There are plenty of strategies for discovering value stocks, but we have found that pairing a strong Zacks Rank with an impressive grade in the Value category of our Style Scores system produces the best returns. The Zacks Rank is a proven strategy that targets companies with positive earnings estimate revision trends, while our Style Scores work to grade companies based on specific traits.
Afya has a Zacks Rank of #1 (Strong Buy), while Grand Canyon Education has a Zacks Rank of #3 (Hold) right now. The Zacks Rank favors stocks that have recently seen positive revisions to their earnings estimates, so investors should rest assured that AFYA has an improving earnings outlook.

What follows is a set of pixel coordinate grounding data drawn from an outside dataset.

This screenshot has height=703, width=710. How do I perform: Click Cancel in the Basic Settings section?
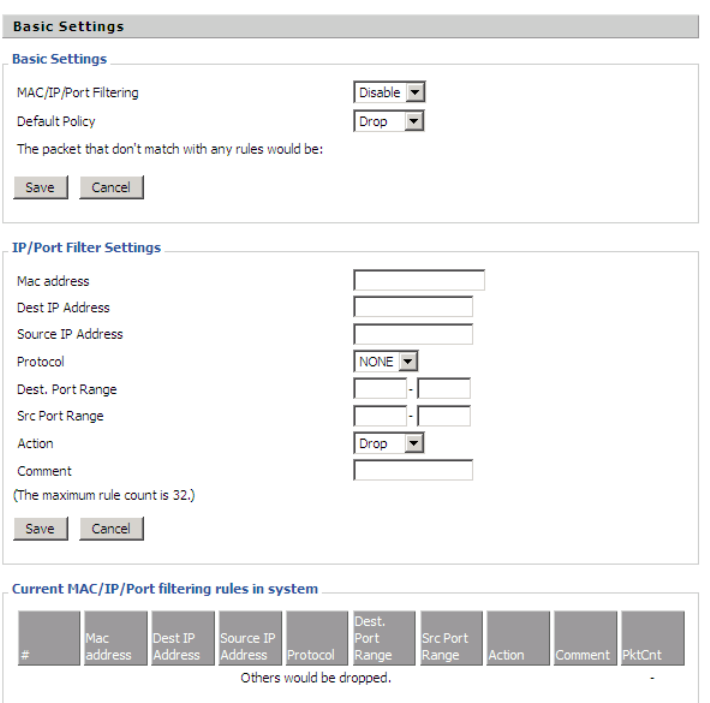(x=111, y=187)
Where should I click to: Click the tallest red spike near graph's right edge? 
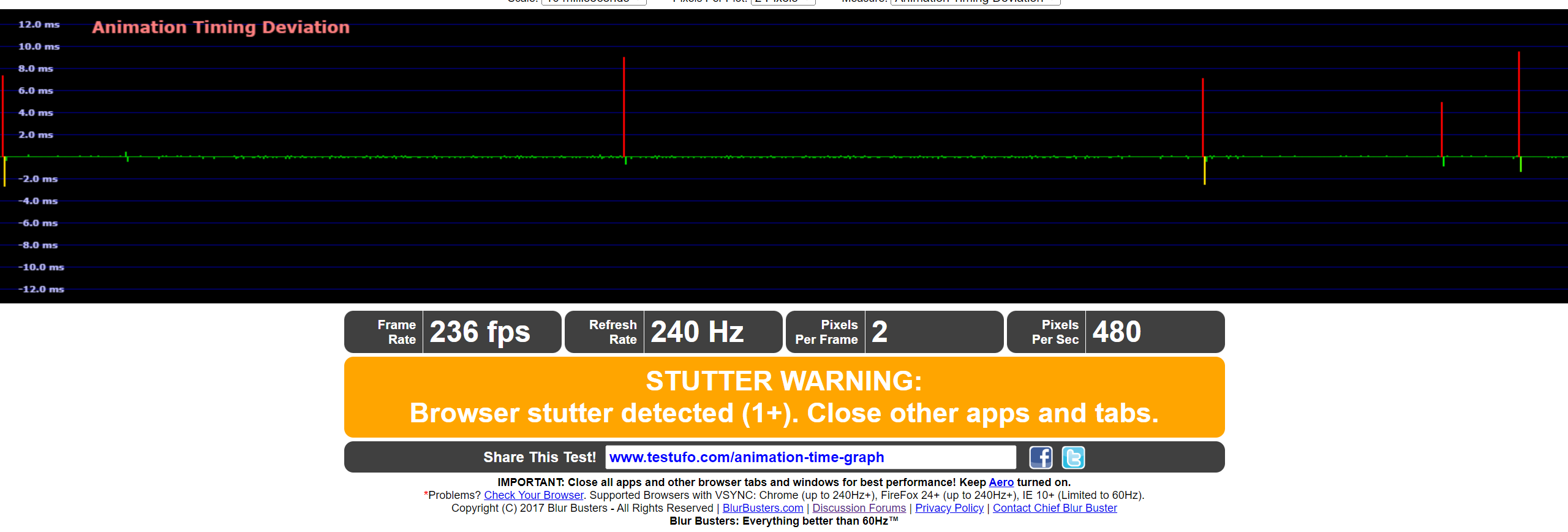[x=1519, y=104]
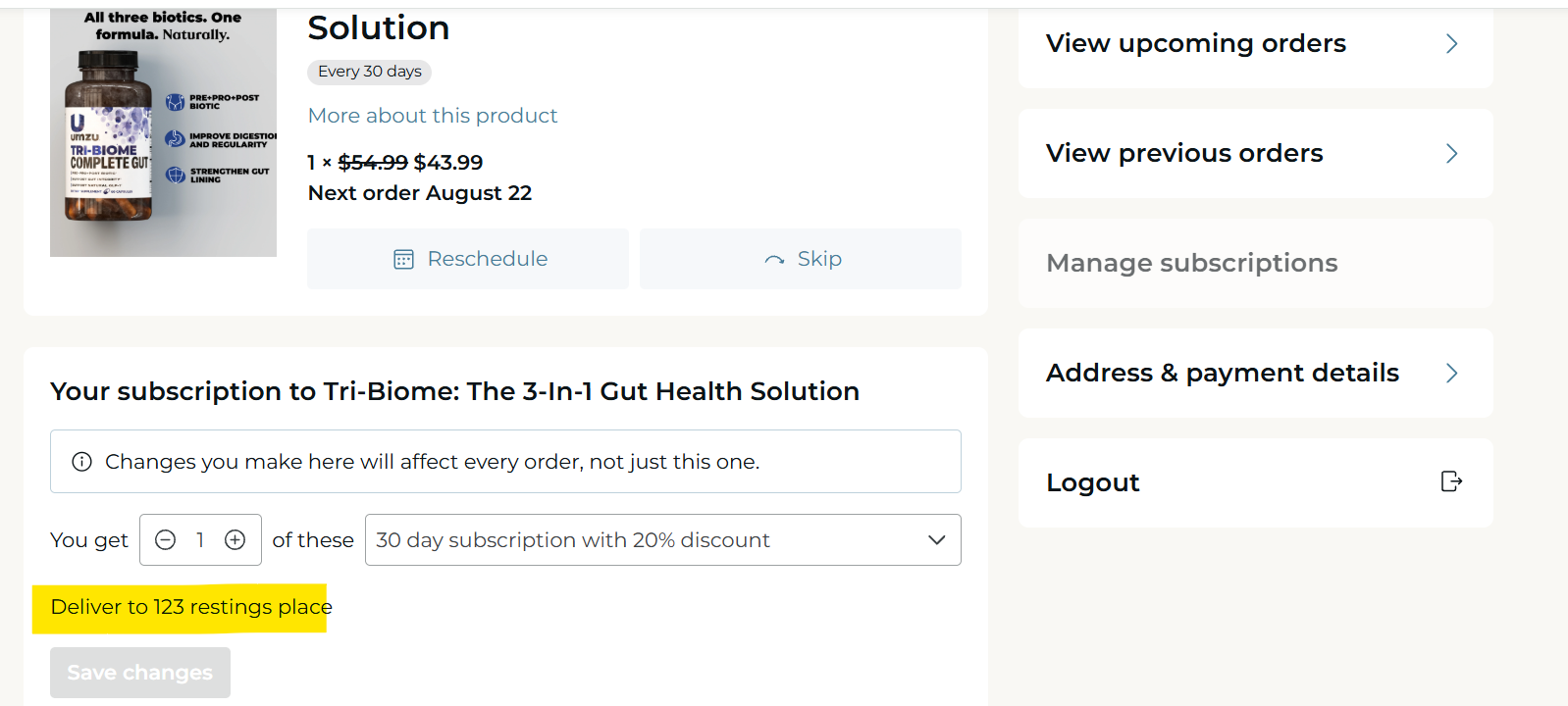The height and width of the screenshot is (706, 1568).
Task: Decrease quantity with the minus icon
Action: 166,540
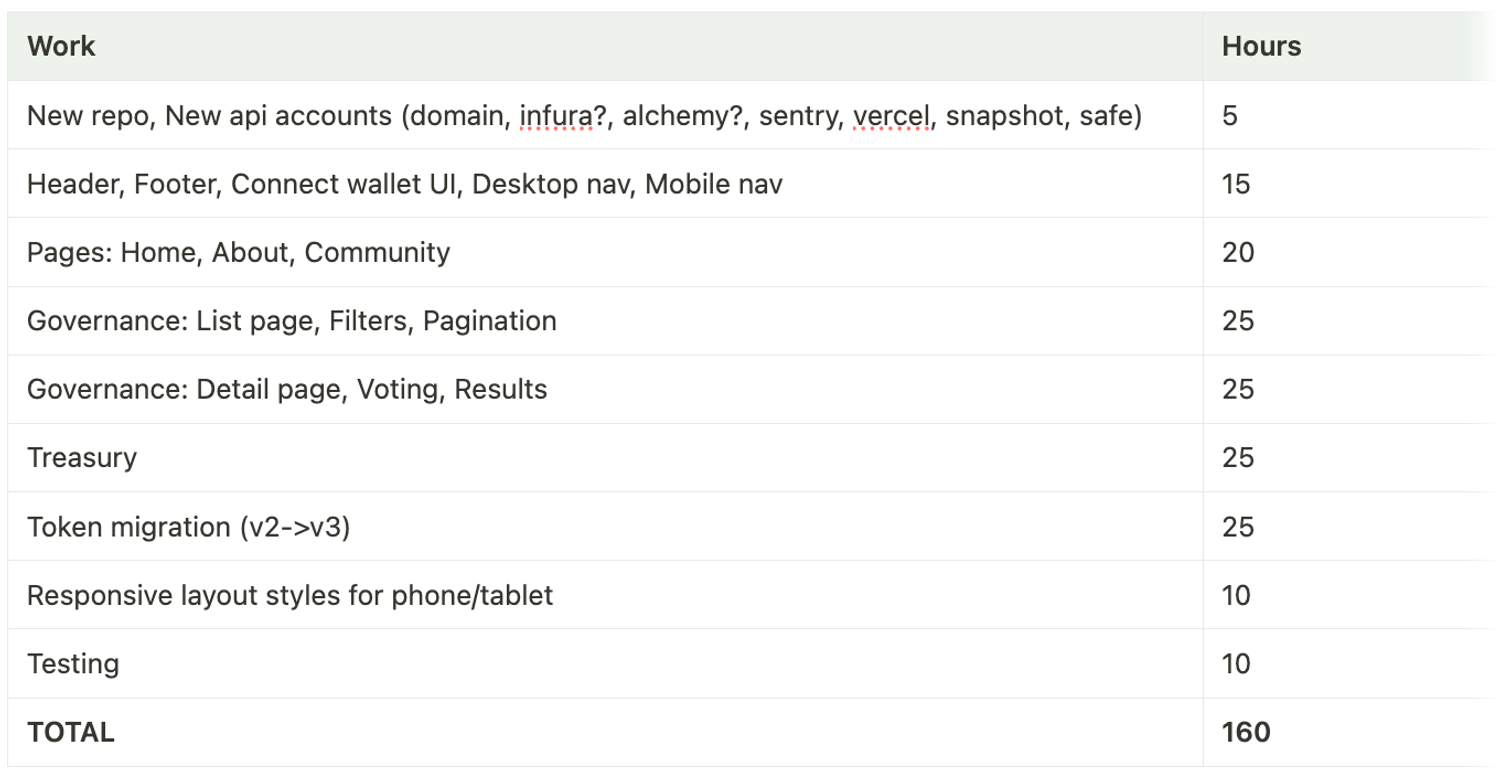Click the Pages: Home, About, Community cell
The height and width of the screenshot is (774, 1500).
point(605,252)
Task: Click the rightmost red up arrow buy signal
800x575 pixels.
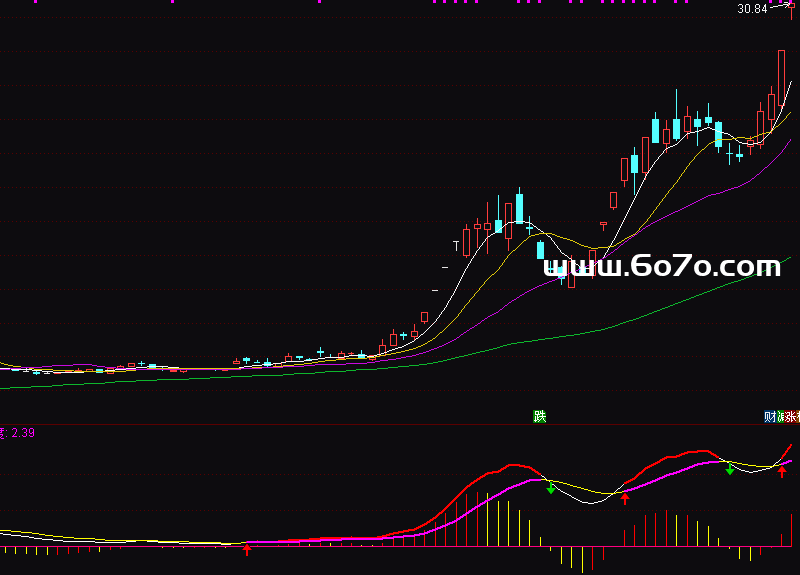Action: pos(782,471)
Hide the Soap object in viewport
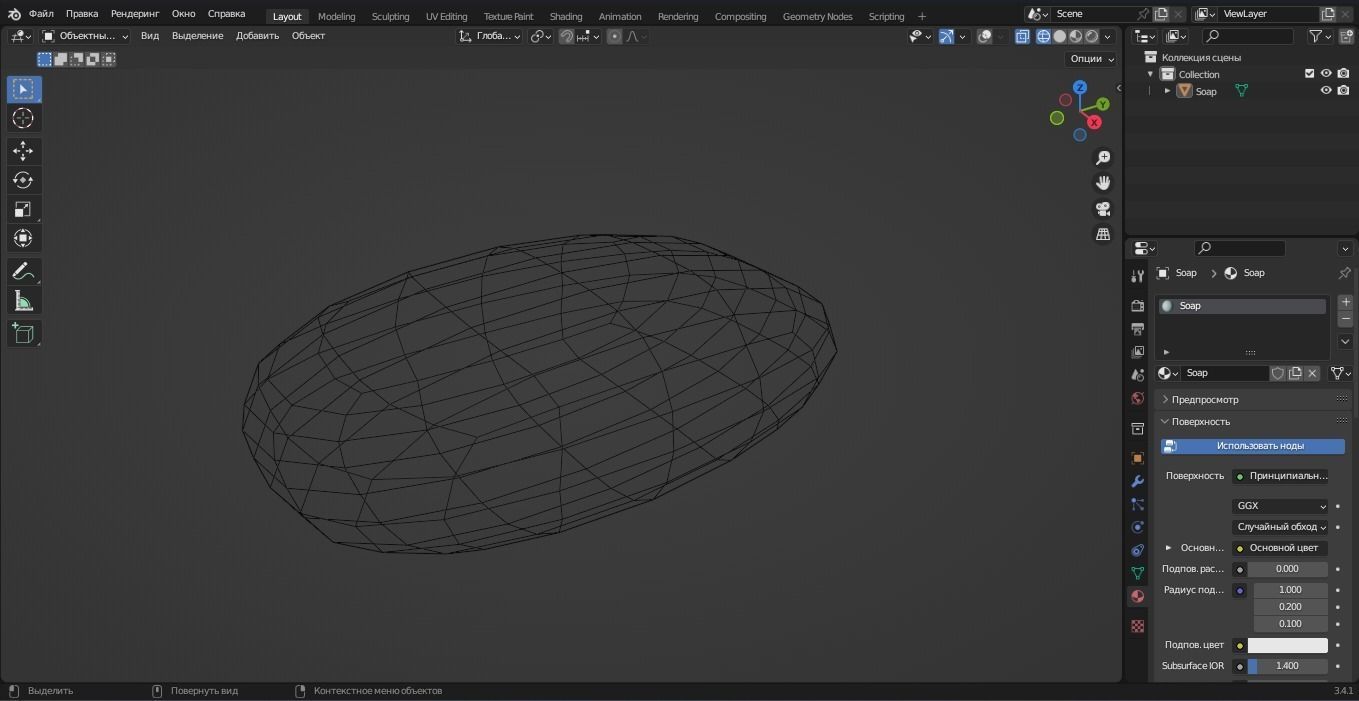1359x701 pixels. click(1326, 91)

But this is just one factor that value investors are interested in.
Value investors also try to analyze a wide range of traditional figures and metrics to help determine whether a company is undervalued at its current share price levels.
Our Value category highlights undervalued companies by looking at a variety of key metrics, including the popular P/E ratio, as well as the P/S ratio, earnings yield, cash flow per share, and a variety of other fundamentals that have been used by value investors for years.
AFYA currently has a forward P/E ratio of 8.82, while LOPE has a forward P/E of 17.02. We also note that AFYA has a PEG ratio of 0.66. This figure is similar to the commonly-used P/E ratio, with the PEG ratio also factoring in a company's expected earnings growth rate. LOPE currently has a PEG ratio of 1.13.
Another notable valuation metric for AFYA is its P/B ratio of 1.69. The P/B ratio pits a stock's market value against its book value, which is defined as total assets minus total liabilities. For comparison, LOPE has a P/B of 6.44.
These metrics, and several others, help AFYA earn a Value grade of B, while LOPE has been given a Value grade of C.
AFYA has seen stronger estimate revision activity and sports more attractive valuation metrics than LOPE, so it seems like value investors will conclude that AFYA is the superior option right now.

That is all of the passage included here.